3.1.7. Op 19 oktober 2001 heeft de BV een afspraak gemaakt over de koop van een landbouwbedrijf in Denemarken. De BV heeft op 17 april 2002 de koopovereenkomst gesloten.

3.1.8. In april 2002 zijn belanghebbende en zijn echtgenote naar Denemarken geëmigreerd.

3.1.9. Op 20 juni 2002 heeft de BV de in Nederland resterende grond en opstallen verkocht. Op 26 juni 2002 is met de verpachter een overeenkomst gesloten ingaande 1 juli 2002 ter beëindiging van het bestaande pachtrecht.

3.1.10. Belanghebbende heeft een lijfrente bij de BV bedongen voor een koopsom van ƒ 38.911.

3.1.11. Naar aanleiding van een in het jaar 2005 gehouden boekenonderzoek heeft de Inspecteur zich op het standpunt gesteld dat belanghebbende bij de inbreng van de onderneming in de BV ten onrechte gebruik heeft gemaakt van de faciliteit van artikel 18 Wet IB 1964 en dat ten onrechte op grond van artikel 45, lid 7, Wet IB 1964 premies voor lijfrente in aftrek zijn gebracht. Op basis van het onderzoek is de onderhavige navorderingsaanslag opgelegd.

3.2. Voor het Hof was in geschil of de faciliteit van de geruisloze omzetting bedoeld in artikel 18 Wet IB 1964 van toepassing is op de inbreng van de in de VOF gedreven onderneming in de BV, en zo niet, of de stakingswinst terecht in het jaar 2000 is belast. Tevens was in geschil of belanghebbende recht heeft op lijfrentepremieaftrek op grond van artikel 45, lid 7, letter a, ten tweede, Wet IB 1964. Eveneens was in geschil of sprake is van een nieuw feit als bedoeld in artikel 16 van de Algemene wet inzake rijksbelastingen dat navordering rechtvaardigt.

· · · · · · ·

> [SCHRIFTELIJKE OPGAVE]:
Haal uit de tekst over de navorderingsaanslag letterlijk het stuk vanaf "3.1.8. In april" tot en met "het bestaande pachtrecht.". De items staan helemaal los van de tekst over de navorderingsaanslag.

Gegevens voor het aanwijzen van doelen
· · · · · · ·

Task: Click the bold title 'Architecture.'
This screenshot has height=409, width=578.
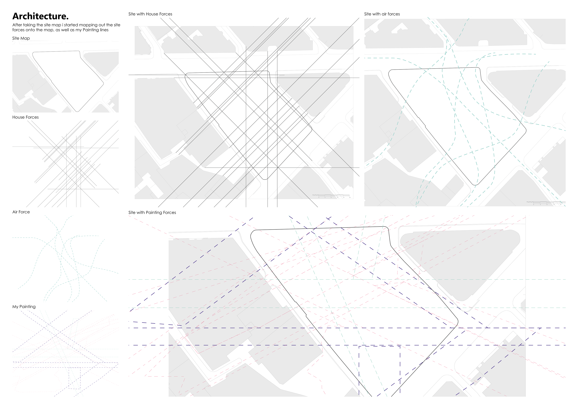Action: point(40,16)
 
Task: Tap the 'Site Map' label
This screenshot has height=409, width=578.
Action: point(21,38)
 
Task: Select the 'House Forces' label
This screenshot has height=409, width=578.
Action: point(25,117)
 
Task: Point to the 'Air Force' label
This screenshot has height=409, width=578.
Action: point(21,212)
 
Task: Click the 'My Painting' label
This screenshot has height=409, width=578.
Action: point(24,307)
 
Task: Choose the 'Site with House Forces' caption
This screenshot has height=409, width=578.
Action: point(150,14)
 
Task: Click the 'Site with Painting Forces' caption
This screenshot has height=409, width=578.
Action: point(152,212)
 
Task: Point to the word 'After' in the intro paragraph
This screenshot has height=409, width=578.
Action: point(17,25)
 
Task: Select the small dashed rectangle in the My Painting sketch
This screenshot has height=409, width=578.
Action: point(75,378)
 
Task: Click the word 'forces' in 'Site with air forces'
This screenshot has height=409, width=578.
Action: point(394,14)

· · · · · · ·

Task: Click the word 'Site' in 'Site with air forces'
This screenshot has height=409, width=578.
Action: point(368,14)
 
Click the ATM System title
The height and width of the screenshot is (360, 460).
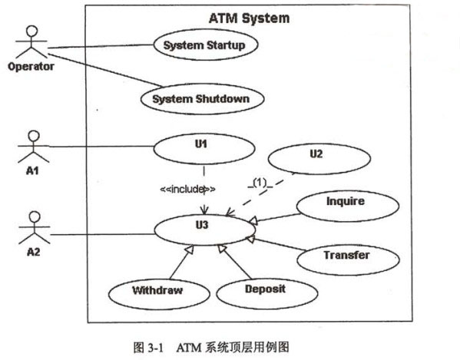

· · · · · · ·

> [EINDRESULTAAT]:
3.1.8. In april 2002 zijn belanghebbende en zijn echtgenote naar Denemarken geëmigreerd.

3.1.9. Op 20 juni 2002 heeft de BV de in Nederland resterende grond en opstallen verkocht. Op 26 juni 2002 is met de verpachter een overeenkomst gesloten ingaande 1 juli 2002 ter beëindiging van het bestaande pachtrecht.